Enabling Private Real-Time Applications by Exploiting the Links Between Erasure Coding and Secret Sharing Mechanisms

Abstract

A huge amount of personal data is shared in real time by online users, increasingly using mobile devices and (unreliable) wireless channels. There is a large industry effort in aggregation and analysis of this data to provide personalised services, and a corresponding research effort to enable processing of such data in a secure and privacy preserving way. Secret sharing is a mechanism that allows private data sharing, revealing the information only to a select group. A parallel research effort has been invested in addressing the performance of real time mobile communication on lossy wireless channel, commonly improved by using erasure codes. In this thesis, we bring together the theoretically related fields of secret sharing and erasure coding, to provide a rich source of solutions to the two problem areas. Our aim is to enable solutions that deliver the required performance level while being efficient and implementable. The thesis has the following contributions.

We evaluate the applicability of a new class of Maximum Distance Separable (MDS) erasure codes to transmission of real time content to mobile devices and demonstrate that the systematic code outperforms the non-systematic variant in regards to computation complexity and buffer size requirements, making it practical for mobile devices.

We propose a new Layered secret sharing scheme for real time data sharing in Online Social Networks (OSNs).
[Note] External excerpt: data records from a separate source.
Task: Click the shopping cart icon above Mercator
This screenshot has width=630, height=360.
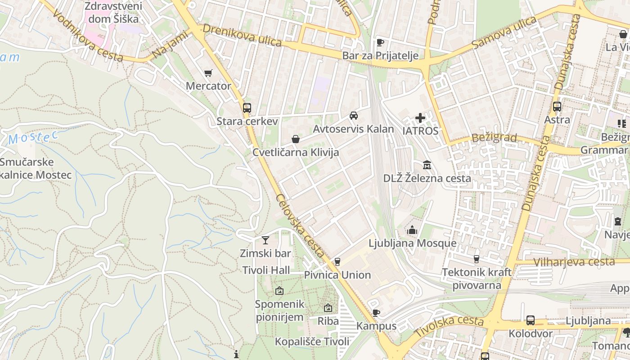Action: [x=208, y=73]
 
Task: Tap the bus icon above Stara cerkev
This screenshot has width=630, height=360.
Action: [x=247, y=108]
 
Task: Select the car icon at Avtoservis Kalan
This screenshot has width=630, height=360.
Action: [x=354, y=116]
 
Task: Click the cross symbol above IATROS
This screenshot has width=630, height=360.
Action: [x=420, y=118]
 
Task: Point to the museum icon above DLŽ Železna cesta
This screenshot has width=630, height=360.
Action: [x=427, y=165]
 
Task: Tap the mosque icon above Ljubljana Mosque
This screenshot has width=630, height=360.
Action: [x=412, y=230]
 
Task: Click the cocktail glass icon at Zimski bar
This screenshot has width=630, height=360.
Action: [x=266, y=240]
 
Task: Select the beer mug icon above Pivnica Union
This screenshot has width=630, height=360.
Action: [x=337, y=262]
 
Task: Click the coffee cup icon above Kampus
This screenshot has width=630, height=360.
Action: [x=376, y=313]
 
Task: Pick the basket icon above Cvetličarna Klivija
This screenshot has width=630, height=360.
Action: [x=296, y=139]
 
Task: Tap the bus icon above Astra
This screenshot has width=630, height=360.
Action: [x=557, y=107]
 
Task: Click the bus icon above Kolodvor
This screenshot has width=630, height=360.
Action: [x=531, y=320]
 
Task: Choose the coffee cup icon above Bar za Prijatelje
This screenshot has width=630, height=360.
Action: [x=380, y=42]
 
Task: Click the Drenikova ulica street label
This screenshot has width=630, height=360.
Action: [x=242, y=35]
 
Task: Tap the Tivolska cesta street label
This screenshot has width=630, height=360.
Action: [x=449, y=326]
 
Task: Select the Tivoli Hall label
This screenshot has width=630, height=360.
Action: [x=266, y=270]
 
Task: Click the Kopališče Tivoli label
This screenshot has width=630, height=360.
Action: [x=312, y=342]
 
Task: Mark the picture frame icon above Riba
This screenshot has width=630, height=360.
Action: [x=328, y=308]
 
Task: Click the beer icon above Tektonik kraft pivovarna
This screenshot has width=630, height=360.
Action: [x=476, y=259]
The proposed scheme enables automated profile sharing in OSN groups with fine-grained privacy control, via a multi-secret sharing scheme comprising of layered shares. The scheme does not require reliance on a trusted third party. Compared to independent sharing of specific profile attributes (e.g. text, images or video), the scheme does not leak any information about what is shared, including the number of attributes and it introduces a relatively small computation and communications overhead.

Finally, we investigate the links between MDS codes and secret sharing schemes, motivated by the inefficiency of the commonly used Shamir scheme. We derive the theoretical links between MDS codes and secret sharing schemes and propose a novel MDS code based construction method for strong ramp schemes. This allows the use of existing efficient implementations of MDS codes for secret sharing and secure computing applications. We demonstrate that strong ramp schemes deliver a significant reduction of processing time and communication overhead, compared to Shamir scheme.